Abacha is a speciality dish of the Igbo tribe and this delicacy is always served at weddings. The oldest woman in the bride’s family must make it. Bear in mind that she may be making it for up to 50 people!
Chenello, a financial journalist, begins to describe the intricacies of an Igbo wedding. After a complex courting ritual involving both families, a middleman and agreement over a bride price, the Igwa Nkwu or actual ceremony takes place. It begins late in the evening and lasts till the following morning when the couple are escorted half way to the groom’s house by the bride’s family.
The bride weeps a while with her mother and then she follows her new husband and his family to her new home. There a party is held in her honour.

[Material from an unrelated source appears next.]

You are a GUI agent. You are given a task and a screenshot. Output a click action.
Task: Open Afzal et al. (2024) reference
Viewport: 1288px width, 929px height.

Cassava is a tuber similar to yam and is a staple in many areas in Africa. It’s the African potato. Ogiri is a West African spice, it smells disgusting warns Chenello To determine quantities, remember that the paste should lightly smear the cassava flakes.
- Cassava flakes (bought or made)
- Red chilli peppers
- Palm oil
- Ogiri (local spice, omit if not available)
- Maggi (African stock cubes)
To make cassava flakes first cook the tuber in water, dry it and then grate it. Dry the flakes thoroughly (in the sun if you are really lucky!) until they are brittle.
Cook the cassava flakes; depending on preference you can either soak them in warm water or put them in a sieve and pour boiling water over them.
Grind a small piece of potash, some fresh or dried red chilli peppers and some ogiri to make a fine powder. Mix to a paste with a small amount of palm oil. Add some maggi and salt (the salt must be added last or the paste will separate.)
Add the paste to the cooked cassava flakes, turn thoroughly and taste. Serve with dried fish.